### Work task 1
Summarize the passage on evolution and neural structure in two sentences.
### Work task 2
In the passage on evolution and neural structure, what does the writer give as examples of things an ancestor might learn in its life?
### Work task 3
Carry on the passage about evolution and inherited neural structure, starting after its final sentence.

### Document section
::::::

The question then is, 1) are these characteristics acting as some kind of evolutionary adaption that passes on preconfigured world recognition (asserted by the headline), 2) are they some kind of evolutionary adaptation that makes more effective thinking systems in the form of some specific cognitive structure (more likely IMO), ie they are random features that cause non-random neural structure that drive survival-selection.
Think about the process for (1) to occur. Some ancestor learned in their life to fear snake-like animals or crave mama’s nearness, what possible process could put that knowledge (neural structure of such specificity) into the way that animal generated its sperm or egg? On the other hand, it’s reasonable to assume some genetic encodings encourage specific neural structures even in very early stages, that these are random, but that evolution favored some vs others over the 500mm years animals-with-brains have been around.

::::::

### Input data
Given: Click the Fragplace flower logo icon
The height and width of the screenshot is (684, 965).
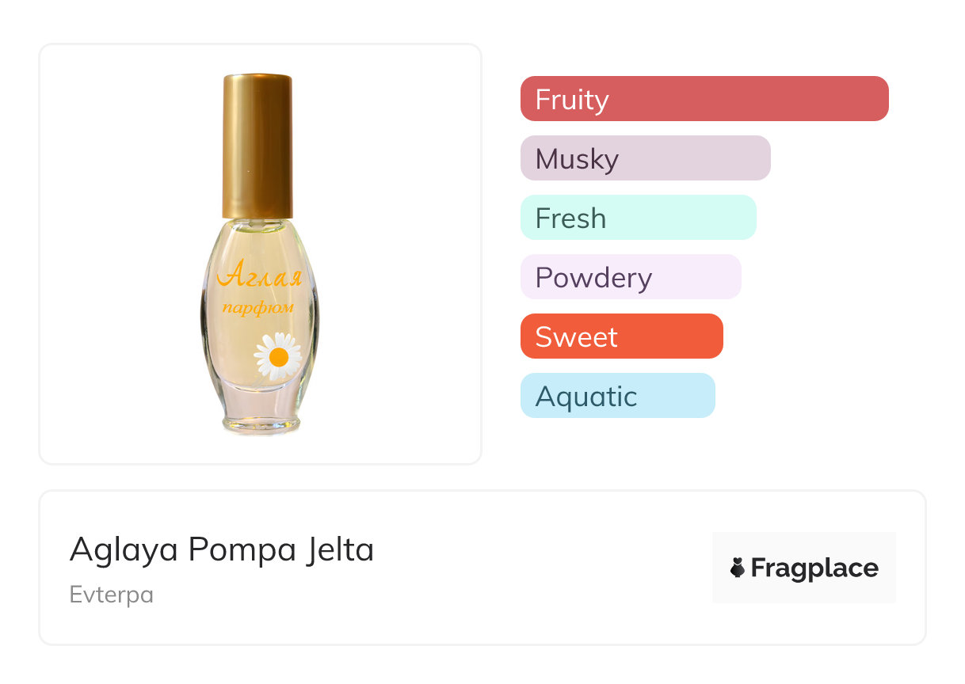Looking at the screenshot, I should coord(738,568).
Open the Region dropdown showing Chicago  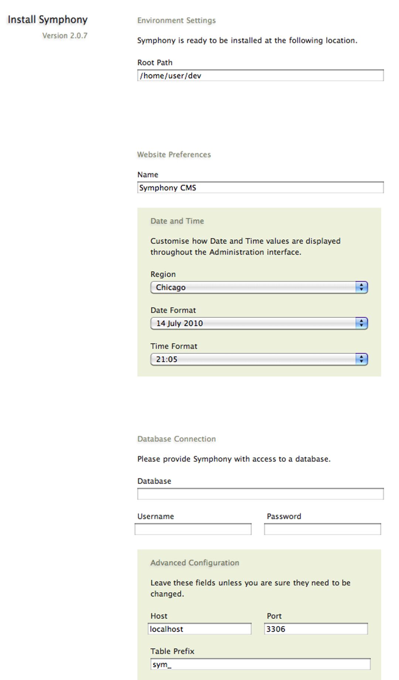259,287
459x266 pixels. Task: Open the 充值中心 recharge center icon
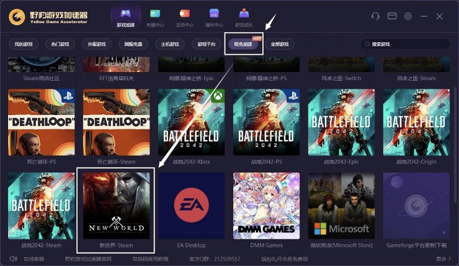pyautogui.click(x=155, y=14)
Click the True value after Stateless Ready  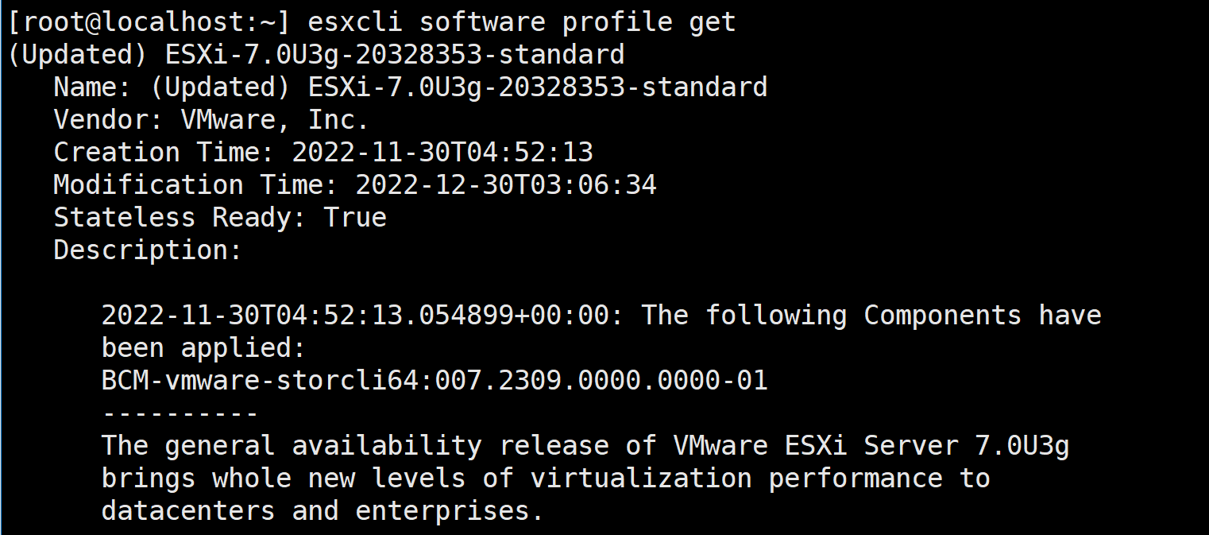355,217
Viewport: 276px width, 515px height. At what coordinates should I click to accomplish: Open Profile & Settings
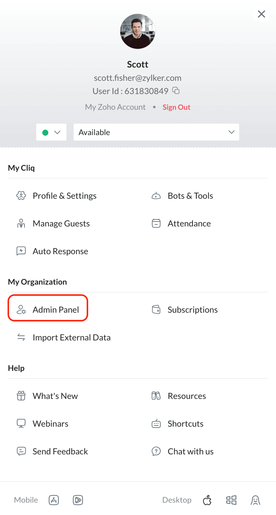[56, 196]
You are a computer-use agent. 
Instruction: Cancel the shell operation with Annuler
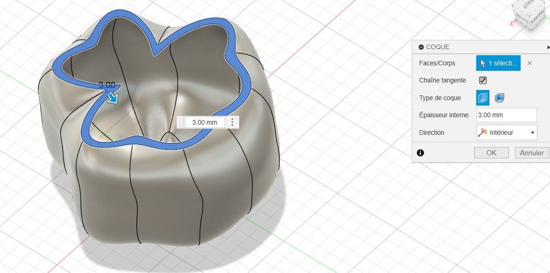coord(531,153)
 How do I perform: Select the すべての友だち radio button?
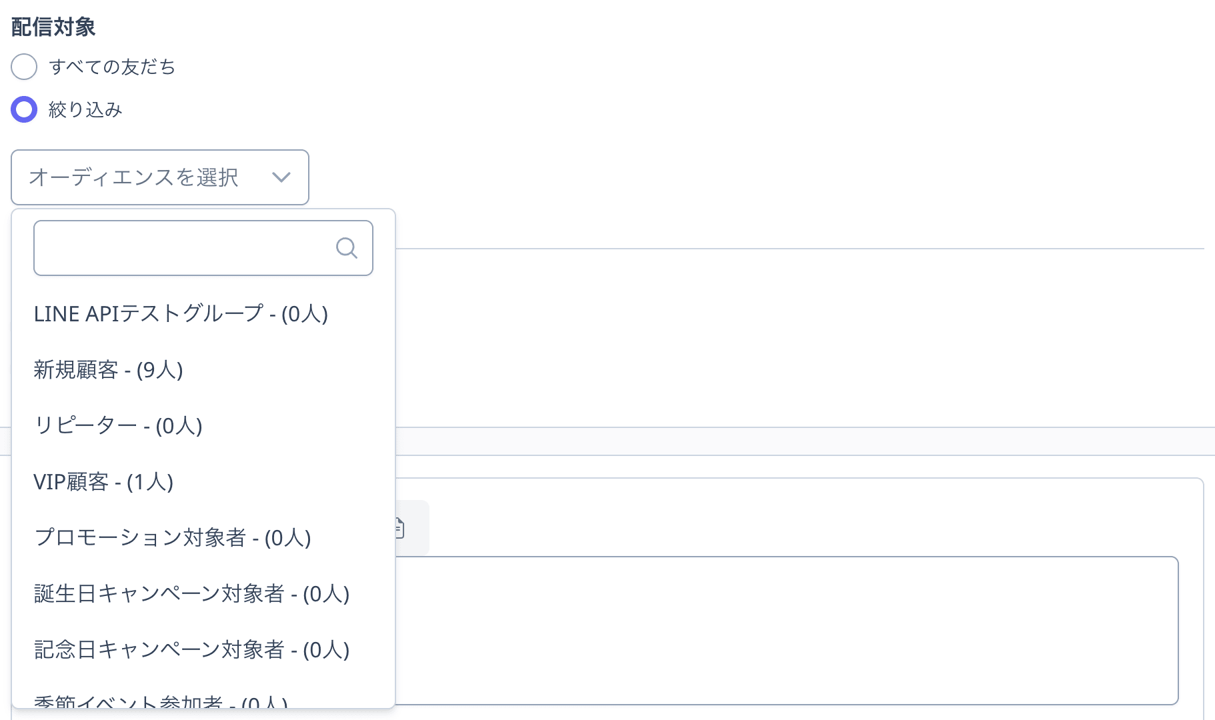pos(24,67)
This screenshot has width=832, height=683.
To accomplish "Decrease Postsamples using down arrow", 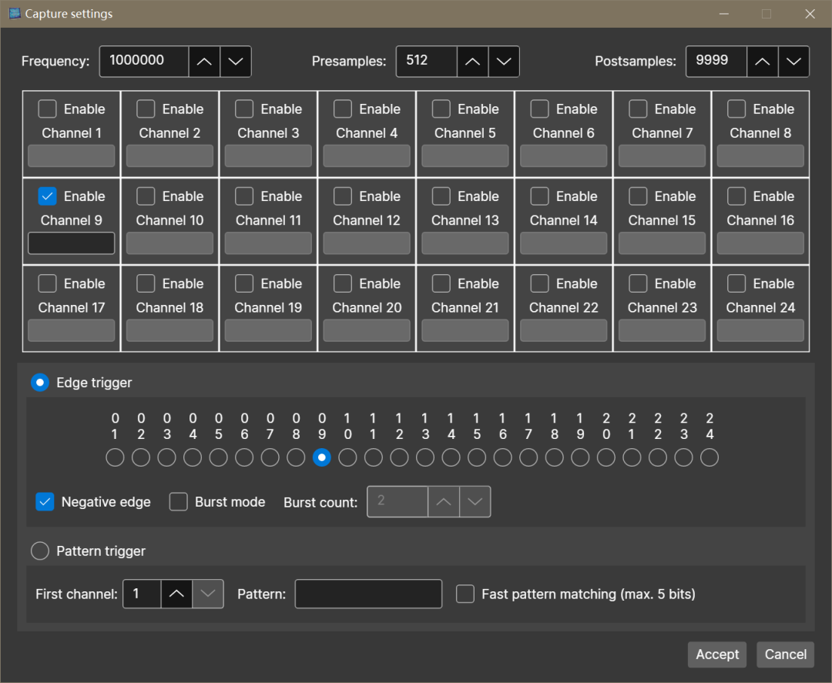I will click(x=793, y=62).

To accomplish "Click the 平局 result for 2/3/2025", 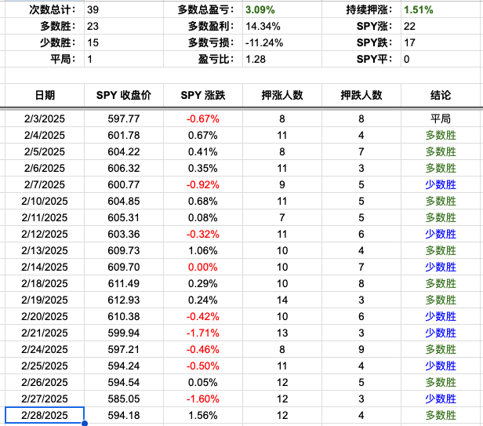I will pos(441,118).
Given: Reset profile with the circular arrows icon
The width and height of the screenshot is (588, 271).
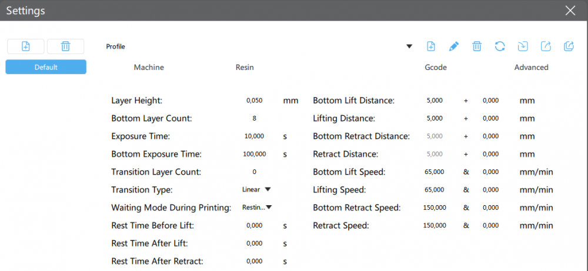Looking at the screenshot, I should 500,46.
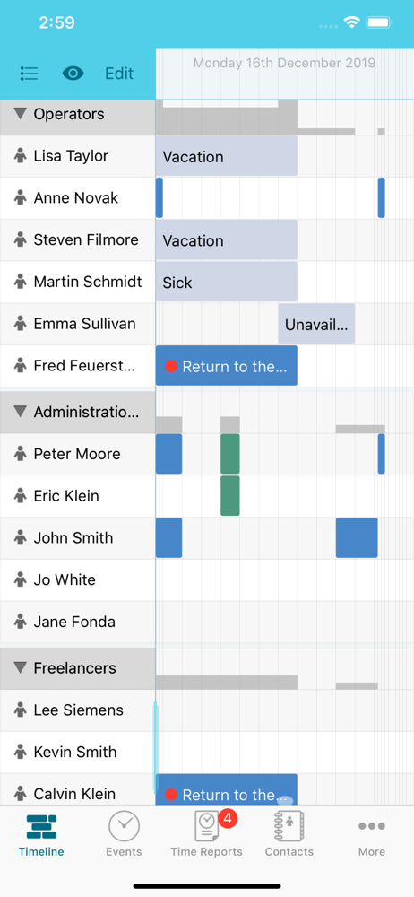
Task: Open Fred Feuerstein's Return to the booking
Action: tap(227, 366)
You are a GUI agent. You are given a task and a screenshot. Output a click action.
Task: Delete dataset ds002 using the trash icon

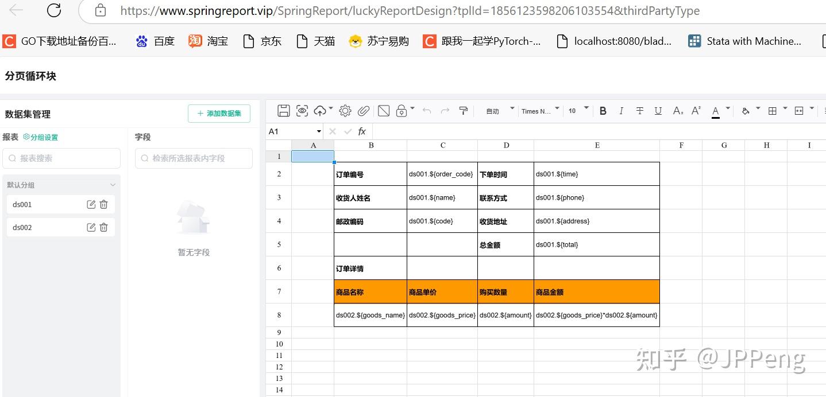pyautogui.click(x=103, y=227)
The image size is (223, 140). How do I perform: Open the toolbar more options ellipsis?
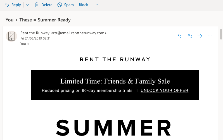click(96, 5)
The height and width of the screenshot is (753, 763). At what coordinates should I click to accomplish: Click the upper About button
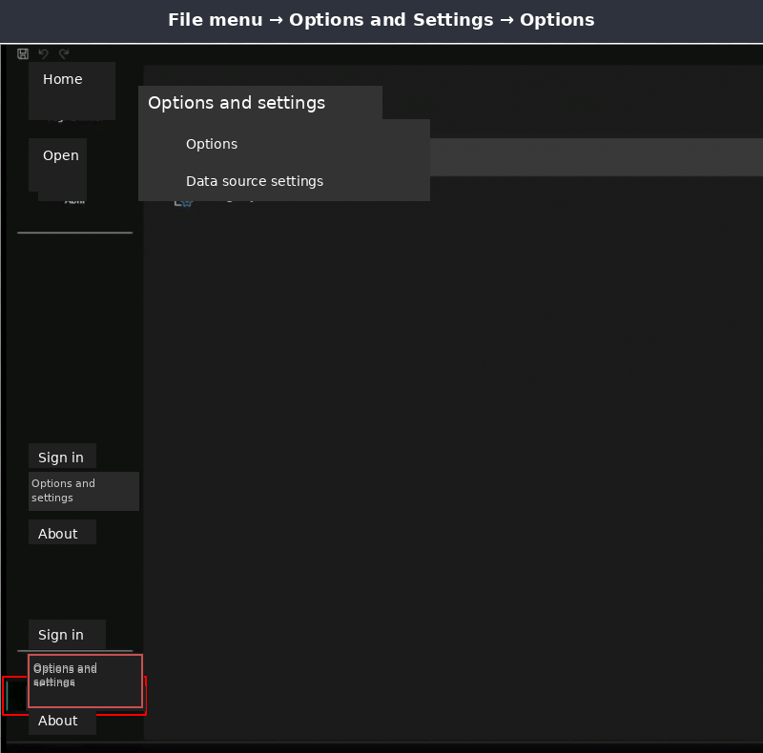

::::::

### Exercise output 1
The passage asks whether certain characteristics are an evolutionary adaptation that passes on preconfigured recognition of the world, or one that makes thinking systems more effective through a specific cognitive structure, and the writer considers the second more likely. It questions how knowledge an ancestor learned in life could be put into that animal's sperm or egg, and finds it reasonable that random genetic encodings encourage specific neural structures, some of which evolution favored over others.

### Exercise output 2
To fear snake-like animals or to crave mama's nearness.

### Exercise output 3
Anyway I was thinking for that to work the neurons would have to kind of chat to each other like "here I am, who's receiving me" etc. Also some communication that if you are differentiating say crosses and circles, the cross neuron can say "hey I've got this one" so the other can go "ok, I'll do the circle then" so the neurons differentiate to recognize different things.
I guess some of that sort of communication system maybe goes on before there is sensory input so the neurons kind of know how they are wired?
One difference with the Hinton/Stewart talk is there he was saying all they can do is go ping, whereas the article has "firing off a complex repertoire of time-based patterns, or sequences" which makes sense - you'd have a job sorting it with simple pings.